The IBM Cloud Pak for AIOps MustGather tool is a wrapper for running oc
commands. With this tool, you can complete data collection tasks and view analytics on the gathered data. After you run the tool to gather data, upload the output
data file that is under your /tmp
(or another directory if you used the ``-o` option) to the IBM Support website.
The tool generates a report that shows critical data about the status and health of the cluster and installation. This report allows the user view an overview of their cluster to help spot and solve multiple problems. The report can provide basic cluster analysis to identify cluster node resource utilization, warnings, and problematic resources. The report can also provide incident analysis, such as to identify whether Pod A is in CrashLoopBackOff.

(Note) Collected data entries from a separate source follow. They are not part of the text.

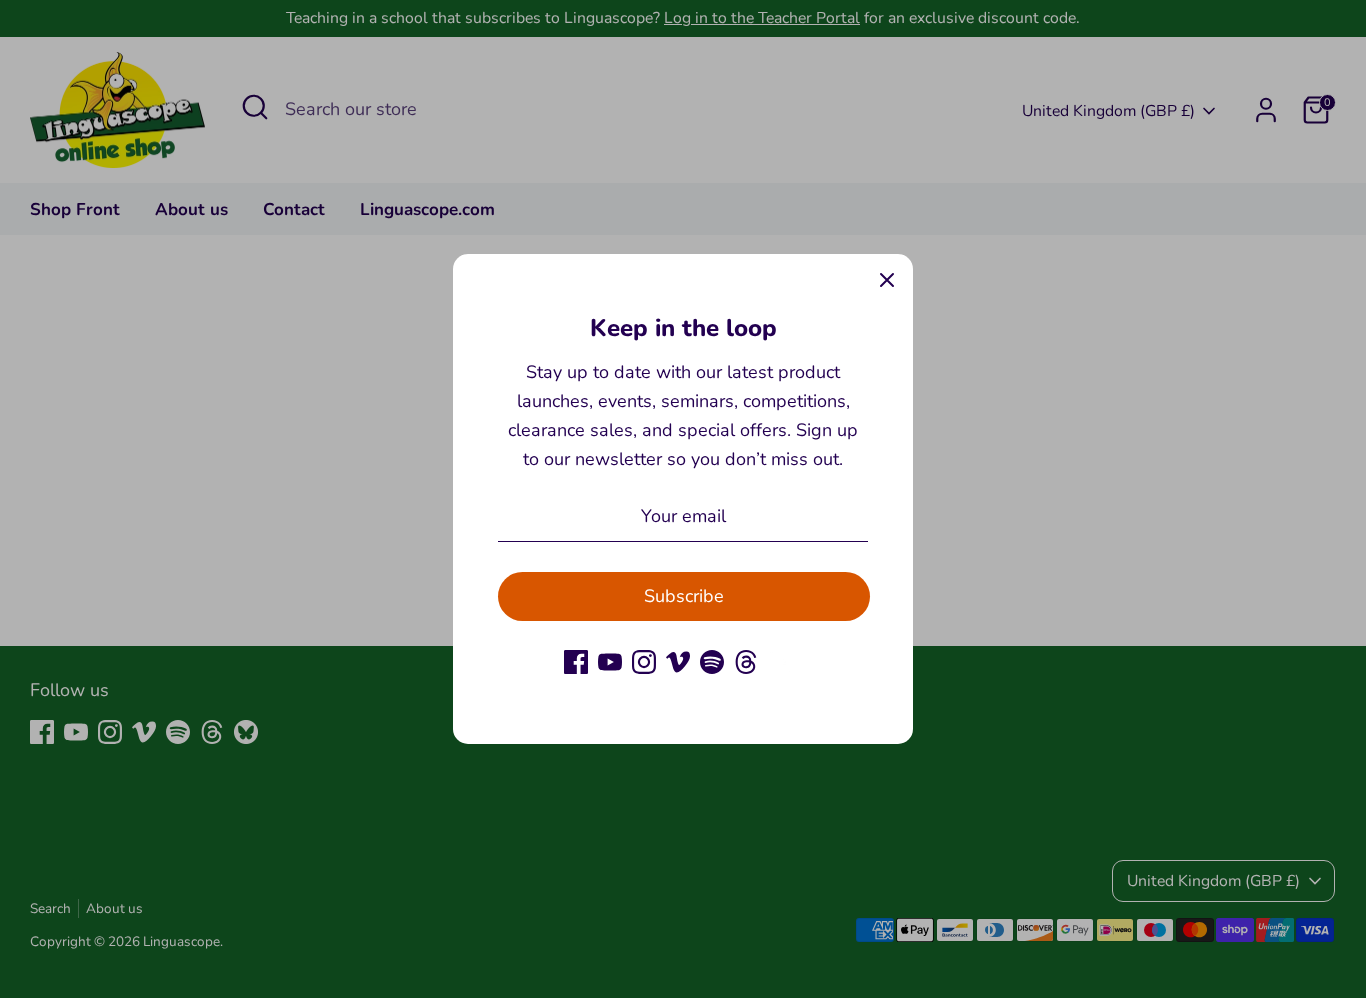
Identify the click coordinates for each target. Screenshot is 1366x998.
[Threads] (746, 662)
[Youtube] (610, 662)
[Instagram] (644, 662)
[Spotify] (712, 662)
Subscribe (684, 596)
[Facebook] (576, 662)
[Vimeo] (678, 662)
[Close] (887, 280)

The tool supports data collection for the following types of data:
Data type | Collection mode |
---|---|
oc get and oc describe (or kubectl ) commands |
This data is collected through the primary data collection modes. |
Pod logs | This data is collected through the primary data collection modes. |
Application logs within pods | This data collection is supported by the CPFILES secondary data collection mode. |
Command output for commands that run through pods | This data collection is supported by the MANUALCOLLECT secondary data collection mode. |
Command output that run on client machines (custom script) | This data collection is supported by the CMDEXEC secondary data collection mode. |
Logs or command output that run on individual cluster nodes, such as journal, systemctl, iptables | This data collection is supported by the CLUSTERNODES secondary data collection mode. |
Command syntax
waiops-mustgather.sh -[a|b|c|l] [-k resourname] [-z modules] [-d] [-L numlines] [-C cmdexec-file:cmdexec-env] [-E cmdexec-envvar] [-T timeout-value] [-m manual-collection-param] [-n manual-collection-envvar] [-j objname] [-w manual-collection-exec-timeout] [-e extra-namespaces:extra-resources] [-x product-version/path-to-config-file] [-A compliance-param] [-P plugins] [-Z plugins-envvar] [-Q plugins-timeout] [-F cpfiles-param] [-K] [-V view-only-module] [-y] [-J] [-p] [-t] [-g] [-f] [-R] [-S] [-s] [-u node-admin-username] [-i path-to-sshkey] [-o output-directory] [-G filename-regex:pattern] [-W primary-mode-var] [-N] [-I] [-X] [-Y] [-U] [-M] [-D] [-v] [-h]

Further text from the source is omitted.